TASK DETAILS:
What is needed here is an exact repetition of the records below, beginning at the line that has "Instruction: Click the game speed play arrow" and stopping after the line that has "You are a computer-use agent. This".

PROVIDED RECORDS:
▬▬▬▬▬▬▬▬▬▬

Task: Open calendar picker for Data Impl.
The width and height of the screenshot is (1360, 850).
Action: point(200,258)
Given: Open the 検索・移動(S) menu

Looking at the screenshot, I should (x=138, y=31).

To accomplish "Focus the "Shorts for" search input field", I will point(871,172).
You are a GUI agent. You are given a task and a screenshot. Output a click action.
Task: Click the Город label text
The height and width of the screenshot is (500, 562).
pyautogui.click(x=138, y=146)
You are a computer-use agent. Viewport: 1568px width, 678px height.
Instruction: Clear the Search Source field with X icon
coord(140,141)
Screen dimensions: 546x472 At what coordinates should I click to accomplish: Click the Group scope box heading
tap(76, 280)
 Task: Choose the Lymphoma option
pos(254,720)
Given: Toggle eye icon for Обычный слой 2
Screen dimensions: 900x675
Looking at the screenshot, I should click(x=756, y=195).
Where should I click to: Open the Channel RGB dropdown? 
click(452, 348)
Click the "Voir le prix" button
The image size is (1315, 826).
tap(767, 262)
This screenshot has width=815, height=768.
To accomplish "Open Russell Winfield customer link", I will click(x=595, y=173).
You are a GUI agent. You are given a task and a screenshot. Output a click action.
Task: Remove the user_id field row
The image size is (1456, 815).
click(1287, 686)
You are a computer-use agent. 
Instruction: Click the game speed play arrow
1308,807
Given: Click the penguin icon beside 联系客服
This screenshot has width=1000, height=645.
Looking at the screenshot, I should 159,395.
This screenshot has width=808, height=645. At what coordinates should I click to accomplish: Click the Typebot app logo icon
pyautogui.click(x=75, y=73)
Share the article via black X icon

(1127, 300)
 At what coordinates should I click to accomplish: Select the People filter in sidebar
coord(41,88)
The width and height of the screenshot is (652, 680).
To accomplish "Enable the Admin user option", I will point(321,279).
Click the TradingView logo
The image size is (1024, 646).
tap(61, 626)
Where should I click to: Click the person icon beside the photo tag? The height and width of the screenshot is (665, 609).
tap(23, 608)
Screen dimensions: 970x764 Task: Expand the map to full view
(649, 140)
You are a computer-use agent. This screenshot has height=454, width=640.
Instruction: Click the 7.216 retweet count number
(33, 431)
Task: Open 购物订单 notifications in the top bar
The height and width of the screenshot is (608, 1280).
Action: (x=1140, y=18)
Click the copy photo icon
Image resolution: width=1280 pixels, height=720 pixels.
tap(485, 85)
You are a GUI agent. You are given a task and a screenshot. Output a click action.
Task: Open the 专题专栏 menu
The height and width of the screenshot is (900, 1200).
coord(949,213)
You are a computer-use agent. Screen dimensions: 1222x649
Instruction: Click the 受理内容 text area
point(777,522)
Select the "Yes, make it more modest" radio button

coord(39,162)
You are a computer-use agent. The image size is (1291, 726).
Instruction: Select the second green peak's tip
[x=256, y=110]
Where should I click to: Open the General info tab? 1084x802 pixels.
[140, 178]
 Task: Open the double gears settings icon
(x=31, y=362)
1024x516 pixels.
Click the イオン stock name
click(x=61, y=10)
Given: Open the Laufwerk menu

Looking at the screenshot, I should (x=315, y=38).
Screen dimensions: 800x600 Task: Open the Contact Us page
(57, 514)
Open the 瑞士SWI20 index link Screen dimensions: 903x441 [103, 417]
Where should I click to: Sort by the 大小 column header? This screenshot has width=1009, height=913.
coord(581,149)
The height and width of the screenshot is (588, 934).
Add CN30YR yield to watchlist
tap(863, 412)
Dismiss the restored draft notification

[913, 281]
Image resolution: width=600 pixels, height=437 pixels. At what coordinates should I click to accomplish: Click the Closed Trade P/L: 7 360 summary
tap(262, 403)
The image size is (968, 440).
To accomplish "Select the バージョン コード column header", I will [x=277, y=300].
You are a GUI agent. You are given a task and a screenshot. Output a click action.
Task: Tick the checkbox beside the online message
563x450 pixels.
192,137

▬▬▬▬▬▬▬▬▬▬

ANSWER SPACE:
Instruction: Click the game speed play arrow
1308,807
Given: Click the penguin icon beside 联系客服
This screenshot has width=1000, height=645.
Looking at the screenshot, I should 159,395.
This screenshot has width=808, height=645. At what coordinates should I click to accomplish: Click the Typebot app logo icon
pyautogui.click(x=75, y=73)
Share the article via black X icon

(1127, 300)
 At what coordinates should I click to accomplish: Select the People filter in sidebar
coord(41,88)
The width and height of the screenshot is (652, 680).
To accomplish "Enable the Admin user option", I will point(321,279).
Click the TradingView logo
The image size is (1024, 646).
tap(61, 626)
Where should I click to: Click the person icon beside the photo tag? The height and width of the screenshot is (665, 609).
tap(23, 608)
Screen dimensions: 970x764 Task: Expand the map to full view
(649, 140)
You are a computer-use agent. This screenshot has height=454, width=640.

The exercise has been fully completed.